TASK GOAL: Copy the data verbatim, everything from the line containing "Where should I click to: Open the home" down to the line containing "pos(437,19)", both included, and nothing else.
---------- TASK INPUT ----------
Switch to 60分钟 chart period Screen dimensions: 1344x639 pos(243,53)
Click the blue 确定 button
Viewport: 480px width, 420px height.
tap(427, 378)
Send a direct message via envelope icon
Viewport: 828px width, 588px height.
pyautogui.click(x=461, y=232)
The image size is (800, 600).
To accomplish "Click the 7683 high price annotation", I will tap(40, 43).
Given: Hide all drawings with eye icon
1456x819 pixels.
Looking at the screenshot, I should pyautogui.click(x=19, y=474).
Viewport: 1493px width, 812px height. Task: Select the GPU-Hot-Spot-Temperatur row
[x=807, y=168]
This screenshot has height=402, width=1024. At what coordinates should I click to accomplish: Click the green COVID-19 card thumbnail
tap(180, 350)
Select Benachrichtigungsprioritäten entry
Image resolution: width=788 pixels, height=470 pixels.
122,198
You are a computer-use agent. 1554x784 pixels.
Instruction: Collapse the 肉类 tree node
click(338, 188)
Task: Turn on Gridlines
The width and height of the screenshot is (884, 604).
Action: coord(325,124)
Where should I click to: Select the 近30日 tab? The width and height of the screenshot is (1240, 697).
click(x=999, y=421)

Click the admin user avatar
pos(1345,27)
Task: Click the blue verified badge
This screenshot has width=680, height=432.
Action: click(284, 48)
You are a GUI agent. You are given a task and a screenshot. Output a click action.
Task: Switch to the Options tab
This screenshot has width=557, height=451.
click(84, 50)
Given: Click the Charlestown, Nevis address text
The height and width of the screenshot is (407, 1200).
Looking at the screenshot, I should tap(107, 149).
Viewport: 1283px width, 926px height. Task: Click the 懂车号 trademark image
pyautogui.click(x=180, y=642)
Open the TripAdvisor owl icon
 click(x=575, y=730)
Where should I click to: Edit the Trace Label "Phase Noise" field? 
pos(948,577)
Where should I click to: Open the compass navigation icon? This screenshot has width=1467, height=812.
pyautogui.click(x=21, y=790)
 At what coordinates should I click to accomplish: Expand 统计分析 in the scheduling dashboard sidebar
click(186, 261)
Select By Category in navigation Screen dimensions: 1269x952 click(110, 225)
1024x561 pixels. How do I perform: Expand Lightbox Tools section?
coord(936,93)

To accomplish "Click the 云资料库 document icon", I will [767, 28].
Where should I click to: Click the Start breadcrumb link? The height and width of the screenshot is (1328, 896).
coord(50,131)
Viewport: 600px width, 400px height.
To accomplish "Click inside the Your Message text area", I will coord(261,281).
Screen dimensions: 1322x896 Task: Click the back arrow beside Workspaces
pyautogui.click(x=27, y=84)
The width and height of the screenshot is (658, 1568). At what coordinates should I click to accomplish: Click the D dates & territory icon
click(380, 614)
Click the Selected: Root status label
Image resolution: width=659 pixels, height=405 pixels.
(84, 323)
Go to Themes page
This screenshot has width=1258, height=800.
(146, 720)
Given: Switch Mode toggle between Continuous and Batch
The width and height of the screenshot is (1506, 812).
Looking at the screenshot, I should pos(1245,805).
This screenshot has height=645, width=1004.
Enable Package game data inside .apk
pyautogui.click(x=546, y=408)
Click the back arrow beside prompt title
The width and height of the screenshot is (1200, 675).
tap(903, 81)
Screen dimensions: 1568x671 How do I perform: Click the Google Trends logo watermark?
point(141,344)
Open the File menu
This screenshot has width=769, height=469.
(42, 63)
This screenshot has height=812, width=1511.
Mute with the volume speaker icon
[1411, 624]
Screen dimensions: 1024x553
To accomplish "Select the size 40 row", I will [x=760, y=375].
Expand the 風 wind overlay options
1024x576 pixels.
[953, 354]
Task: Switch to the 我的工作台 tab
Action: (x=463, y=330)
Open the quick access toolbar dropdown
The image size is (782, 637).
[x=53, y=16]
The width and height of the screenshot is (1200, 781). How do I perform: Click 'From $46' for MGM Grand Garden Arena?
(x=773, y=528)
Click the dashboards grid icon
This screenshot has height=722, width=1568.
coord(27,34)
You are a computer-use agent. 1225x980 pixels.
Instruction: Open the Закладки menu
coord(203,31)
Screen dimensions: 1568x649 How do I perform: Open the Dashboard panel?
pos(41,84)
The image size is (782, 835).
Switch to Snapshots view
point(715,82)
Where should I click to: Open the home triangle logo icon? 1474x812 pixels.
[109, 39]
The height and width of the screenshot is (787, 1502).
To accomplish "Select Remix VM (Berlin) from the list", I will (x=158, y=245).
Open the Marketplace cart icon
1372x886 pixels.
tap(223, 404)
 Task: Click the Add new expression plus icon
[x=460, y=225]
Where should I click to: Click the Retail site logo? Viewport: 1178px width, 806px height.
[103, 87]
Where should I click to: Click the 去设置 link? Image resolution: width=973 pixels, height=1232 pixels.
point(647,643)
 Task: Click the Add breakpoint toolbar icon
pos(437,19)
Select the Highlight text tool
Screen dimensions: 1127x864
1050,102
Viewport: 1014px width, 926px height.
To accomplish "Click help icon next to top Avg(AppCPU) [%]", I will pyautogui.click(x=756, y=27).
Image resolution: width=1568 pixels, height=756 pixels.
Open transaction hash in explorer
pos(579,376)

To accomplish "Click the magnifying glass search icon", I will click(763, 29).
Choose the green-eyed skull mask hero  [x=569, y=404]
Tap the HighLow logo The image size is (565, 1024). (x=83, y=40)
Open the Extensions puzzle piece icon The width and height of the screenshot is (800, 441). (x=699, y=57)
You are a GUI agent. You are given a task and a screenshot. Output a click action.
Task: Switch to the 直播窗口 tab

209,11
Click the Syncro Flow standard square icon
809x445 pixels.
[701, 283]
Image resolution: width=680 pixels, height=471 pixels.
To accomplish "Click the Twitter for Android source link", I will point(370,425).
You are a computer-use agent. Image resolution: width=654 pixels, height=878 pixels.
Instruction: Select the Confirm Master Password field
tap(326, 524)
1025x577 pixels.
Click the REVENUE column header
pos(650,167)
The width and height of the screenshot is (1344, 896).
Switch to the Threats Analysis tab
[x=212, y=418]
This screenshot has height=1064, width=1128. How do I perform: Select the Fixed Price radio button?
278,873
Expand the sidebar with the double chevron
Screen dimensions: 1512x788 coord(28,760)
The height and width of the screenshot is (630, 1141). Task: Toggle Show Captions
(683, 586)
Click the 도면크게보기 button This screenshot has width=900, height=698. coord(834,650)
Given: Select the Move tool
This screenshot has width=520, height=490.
----------
ANSWER IN FULL:
Where should I click to: Open the home triangle logo icon? 1474x812 pixels.
[109, 39]
The height and width of the screenshot is (787, 1502).
To accomplish "Select Remix VM (Berlin) from the list", I will (x=158, y=245).
Open the Marketplace cart icon
1372x886 pixels.
tap(223, 404)
 Task: Click the Add new expression plus icon
[x=460, y=225]
Where should I click to: Click the Retail site logo? Viewport: 1178px width, 806px height.
[103, 87]
Where should I click to: Click the 去设置 link? Image resolution: width=973 pixels, height=1232 pixels.
point(647,643)
 Task: Click the Add breakpoint toolbar icon
pos(437,19)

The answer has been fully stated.